(Elsevier, 2025-08-01) Gracia Monforte, César; Maldonado-Martín, Francisco; Atienza Martínez, María; Ábrego, Javier; Ciencias; Zientziak; Institute for Advanced Materials and Mathematics - INAMAT2; Universidad Pública de Navarra / Nafarroako Unibertsitate Publikoa; Gobierno de Navarra / Nafarroako Gobernua
This study presents an experimental investigation into the feasibility of oxidizing biomass pyrolysis gases at
relatively low temperatures using a chemical looping combustion (CLC) approach.
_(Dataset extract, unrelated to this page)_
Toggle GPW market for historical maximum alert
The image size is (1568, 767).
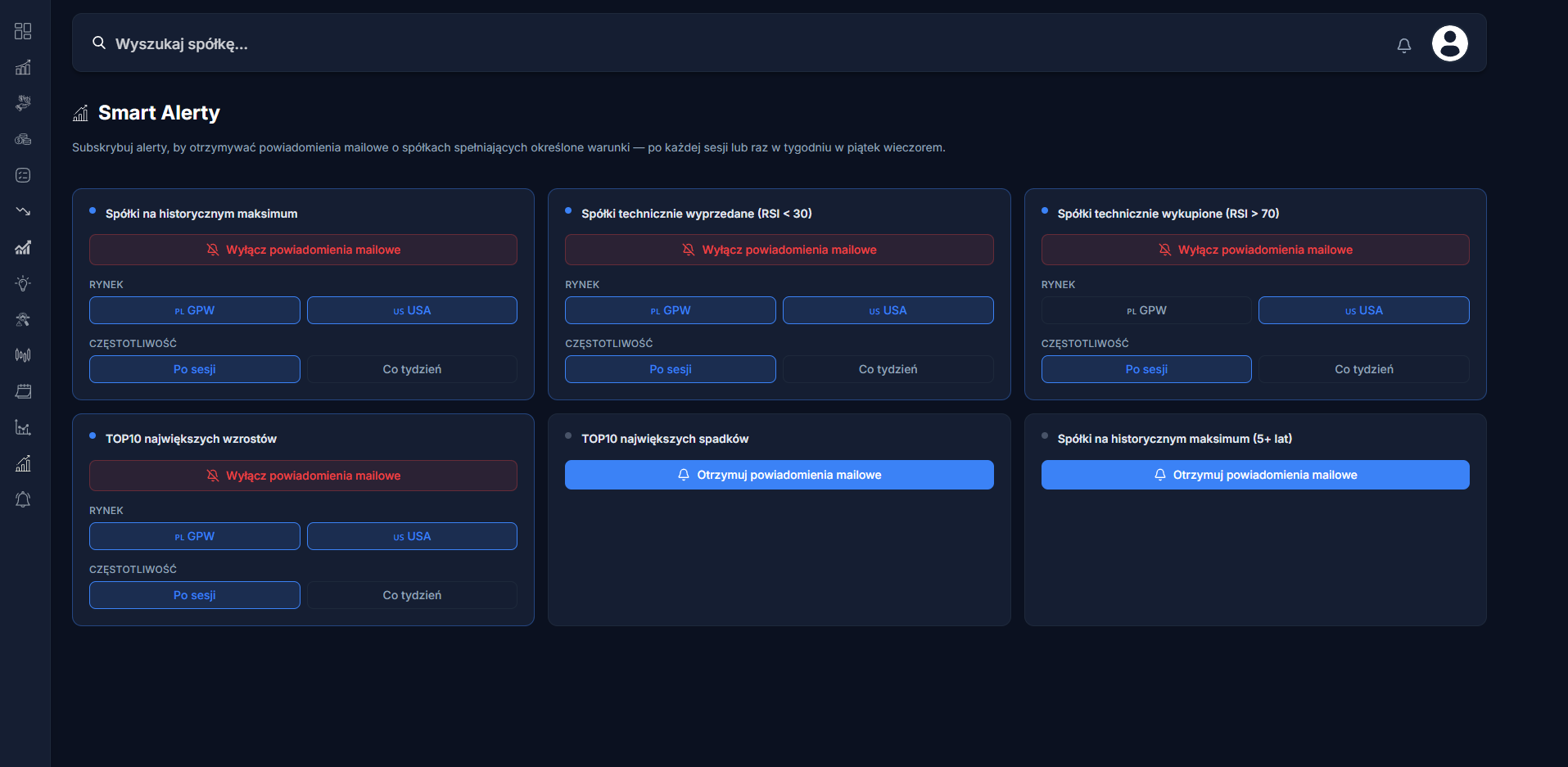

The application of this
alternative method would enable the capture of carbon from the pyrolysis gas stream, which is currently released
into the atmosphere in most pyrolysis systems, as high-purity CO2. In a fixed bed reactor, the reduction behavior
of three different Cu-based oxygen carriers (OC) - pure CuO pellets, carulite and Al2O3-supported CuO - was
evaluated to determine whether pyrolysis gases could be completely oxidized to CO2 and H2O within a temperature range of 600–650 ◦C and at weight hourly space velocities (WHSV) of 0.06–0.10 h− 1
. Both CuO and
carulite exhibited significant amounts of unconverted pyrolysis gases even during the initial stages of the
reduction experiments. In contrast, Al2O3-supported CuO emerged as the most effective material, facilitating the
complete oxidation of pyrolysis gases over extended reaction times. For this oxygen carrier, a decline in the
combustion efficiency was only observed at very high (90 %) reduction conversions. Reduction/oxidation cycles
for this most promising material were successfully demonstrated, with the oxygen carrier showing no signs of
activity loss after 10 cycles. However, carbon deposition was detected under several experimental conditions,
which could potentially reduce the carbon capture efficiency of the process.